8.A.17 The Na+ Channel Auxiliary Subunit β1-β4 (SCA-β) Family
The SCA-β family of Na+ channel auxiliary subunits consists of vertebrate glycoproteins. The principal subunit (α) is the voltage-gated Na+ channel (TC #1.A.1.10). The two auxiliary β-subunits probably possess 2 TMSs with the N- and C-termini in the cytoplasm and the extracellular loops between TMSs 1 and 2 bearing glycosylation sites (Gurnett and Campbell 1996). The β1 and β3 subunits modulate the channel-gating kinetics of voltage-sensitive sodium channels. VGSCs are heterotrimeric complexes consisting of a single pore-forming α-subunit joined by two β-subunits; a noncovalently linked beta1 or beta3 and a covalently linked beta2 or beta4 subunit (Hull and Isom 2017). VGSC β-subunits confer unique gating mechanisms, regulate cellular excitability, affect brain development, confer distinct channel pharmacology, and have functions that are independent of the α-subunits. The vast array of functions of these proteins stems from their special station in the channelome: being the only known constituents that are cell adhesion and intra/extracellular signaling molecules in addition to being part of channel complexes (Hull and Isom 2018).

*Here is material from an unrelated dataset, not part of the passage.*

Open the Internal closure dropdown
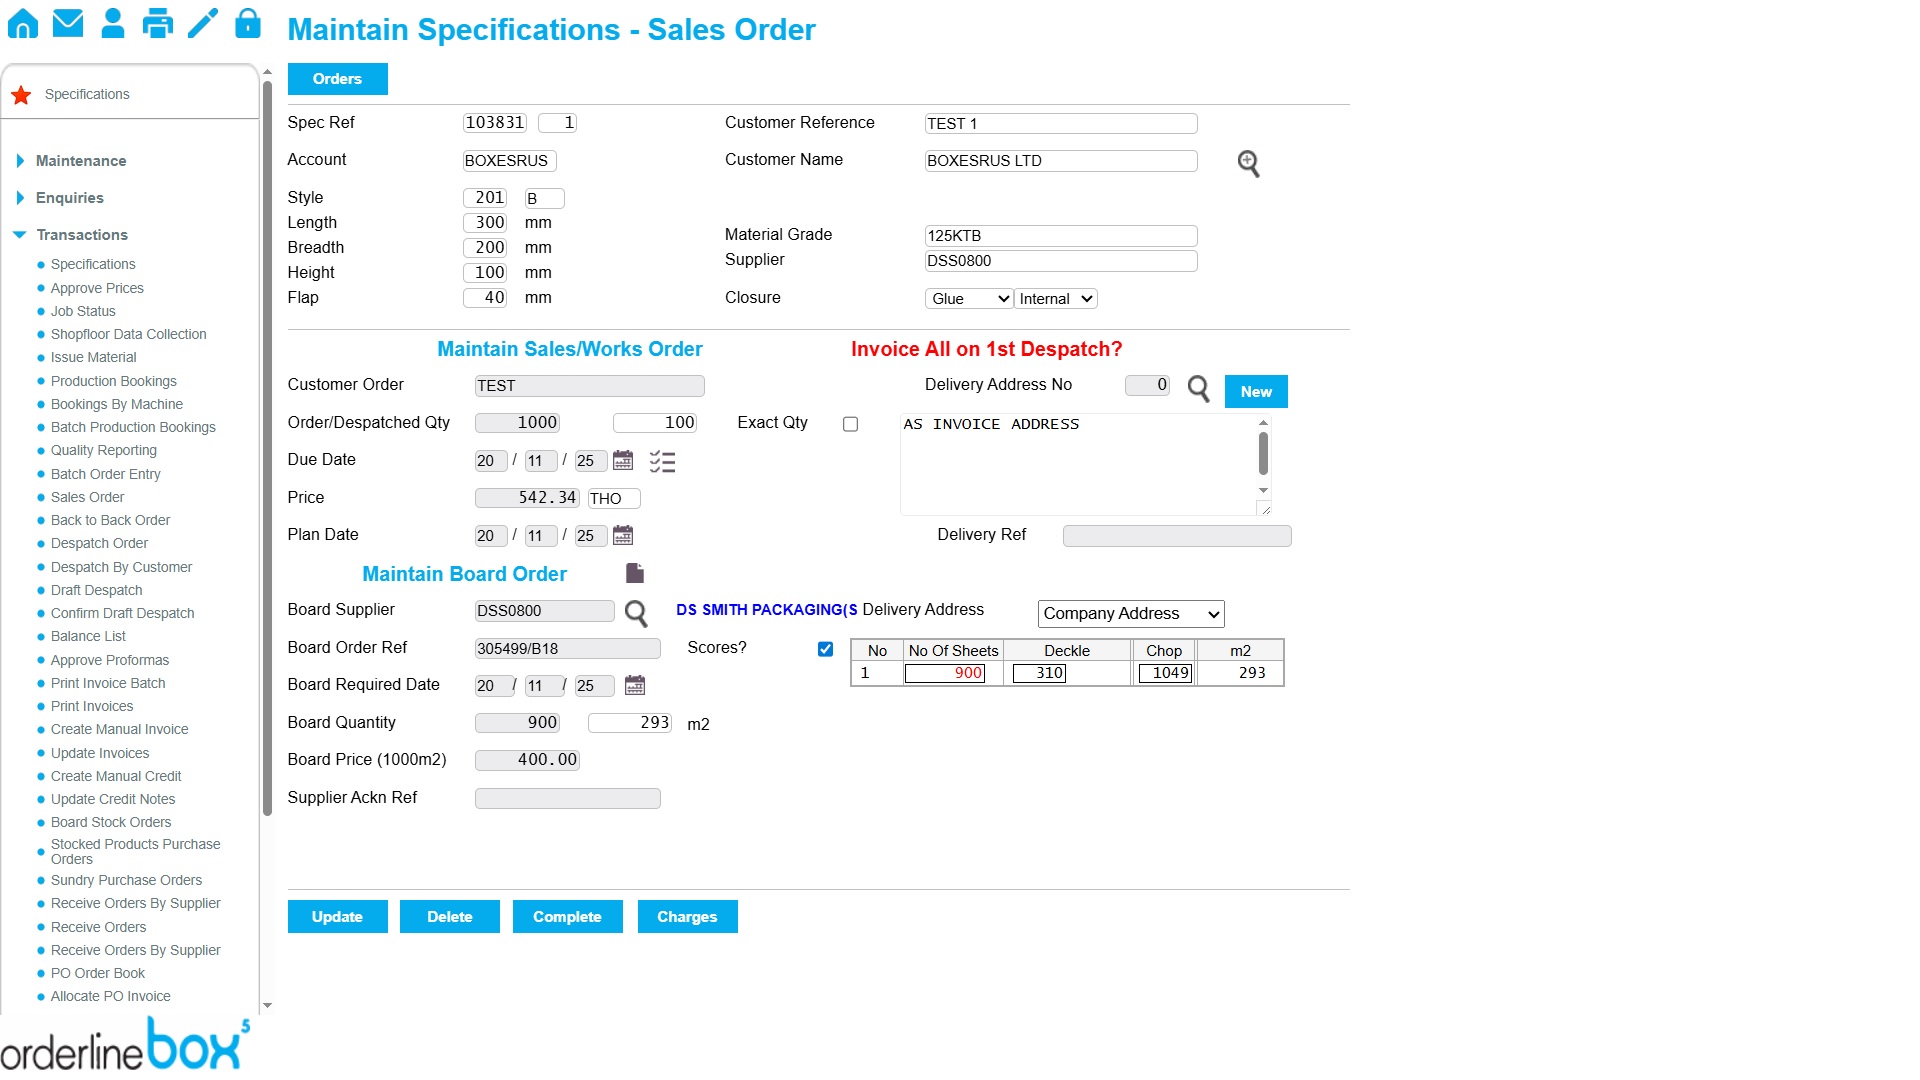 [x=1056, y=299]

β-subunits possess extracellular immunoglobulin-like domains with similarity to the neural cell adhesion molecule (N-CAM). Coexpression of β2 with the Na+ channel α-subunit increases functional expression, so the former may play a role in biogenesis. It also modulates gating and increases capacitance (Isom et al. 1995). Unlike other auxiliary subunits for ion channels, the sodium channel β2- and β4-subunits associate with the α-subunit via a disulfide bond. The structure of β2 can be heavily impacted by the presence of reducing agents. Therefore, it is possible that β2 and β4 form a stable and permanent complex with the pore-forming subunit (Yu et al. 2003). The beta4 cis dimer contributes to the trans homophilic interaction of beta4 in cell-cell adhesion, and may exhibit increased association with the alpha subunit (Shimizu et al. 2017). Thus, the cis dimerization of beta4 probably affects the alpha-beta4 complex formation.
Sialic acid linked to β1 or β2 alters channel gating in Na+ channel 1.5 (Nav1.5) by causing a hyperpolarizing shift in voltage-dependent gating (Johnson and Bennett, 2006). By contrast, sialic acid-free β2 caused a depolarizing shift in Nav1.2. β2 modulates Na channel gating through multiple mechanisms, and β-subunits modulate multiple isoforms of related voltage-gated potassium channels as well as sodium channels. The gene family for these single TMS immunoglobulin beta-fold proteins includes cell adhesion proteins and myelin-related proteins - where inherited mutations result in a myriad of electrical signaling disorders (Molinarolo et al. 2018). Structural analyses suggest that the TMSs are key to subunit interactions.